• _EXTRACTED TEXT_:
Differential Gene Expression Profiles and Pathway Analysis
To mine for differentially expressed genes, LIMMA (22, 23) was employed. In order to reduce the size of the gene lists and to identify more reliable radiation specific genes, significant genes identified by LIMMA (FDR≤0.05) were further filtered on a |1.5| fold change (FC) cut-off. Cells exposed to low dose-rate X-rays at all three doses tested (0.5, 1.0, 1.5 Gy) did not express differentially modulated transcripts that were shown to be statistically significant using Benjamini-Hochberg (BH) corrected p-values relative to the control treatment groups (data not shown). Using less stringent statistical methods, the X-ray treatment did result in changes in gene expression, however these transcripts warrant further validations using alternate methods in order to ensure the responses are robust.
On the contrary, keratinocytes exposed to α-particles showed modulated expression in a number of genes (Table 1). At the lowest dose of α-particle radiation (0.5 Gy) no statistically significant genes were shown to be expressed however the medium dose (1.0 Gy) of radiation caused changes in expression of a total of 5 genes (CDC20, CCNB2, AURKA, BUB1 and NEK2) and all were shown to be upregulated relative to the control treatment group. These 5 genes were also observed to be expressed at the high dose of α-particle radiation (Fig. 1). All 5 of these genes were shown to be upregulated with fold changes approximately in the range of 1.5 fold of the unirradiated control treatment group (Table 2). Pathway analysis of these 5 differentially expressed genes showed that the top high-level functional categories were in relation to DNA replication, recombination and repair, and tissue morphology (FDR≤0.05). Analysis of the low-level functions showed involvement in cell cycle regulation and mitotic repair (Table 3). The top scoring network associated with these genes was centered around TP-53 signaling (Fig. 2).

• _WORK ITEM 1_: Rewrite everything in the gene expression text from "Differential Gene Expression" down to "responses are robust.", replacing "LIMMA" with "limma".
• _WORK ITEM 2_: In the gene expression text, which five genes changed expression after the medium 1.0 Gy dose of α-particle radiation?
The data below has no connection to the gene expression text.

• _DATASET EXTRACT_:
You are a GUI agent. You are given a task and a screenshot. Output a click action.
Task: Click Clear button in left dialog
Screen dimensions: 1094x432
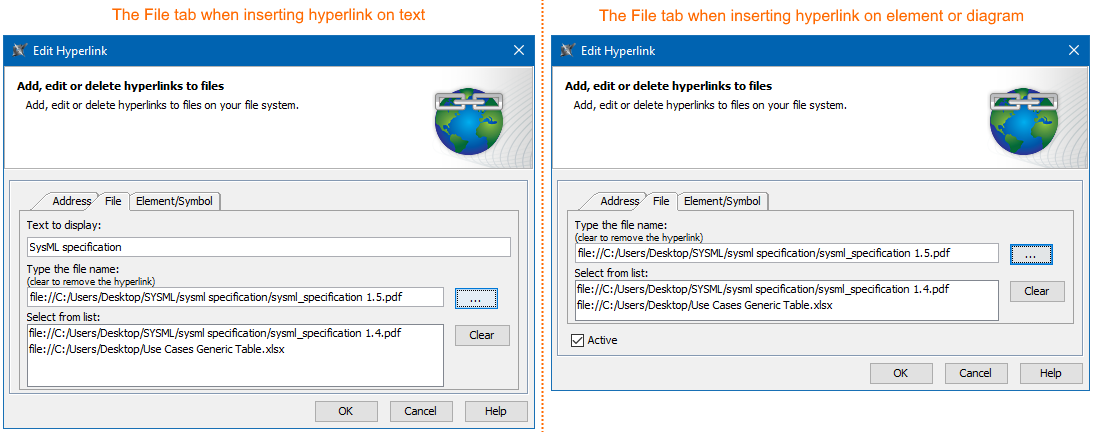(481, 335)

• _TASK RESULT 1_:
Differential Gene Expression Profiles and Pathway Analysis
To mine for differentially expressed genes, limma (22, 23) was employed. In order to reduce the size of the gene lists and to identify more reliable radiation specific genes, significant genes identified by limma (FDR≤0.05) were further filtered on a |1.5| fold change (FC) cut-off. Cells exposed to low dose-rate X-rays at all three doses tested (0.5, 1.0, 1.5 Gy) did not express differentially modulated transcripts that were shown to be statistically significant using Benjamini-Hochberg (BH) corrected p-values relative to the control treatment groups (data not shown). Using less stringent statistical methods, the X-ray treatment did result in changes in gene expression, however these transcripts warrant further validations using alternate methods in order to ensure the responses are robust.

• _TASK RESULT 2_: CDC20, CCNB2, AURKA, BUB1 and NEK2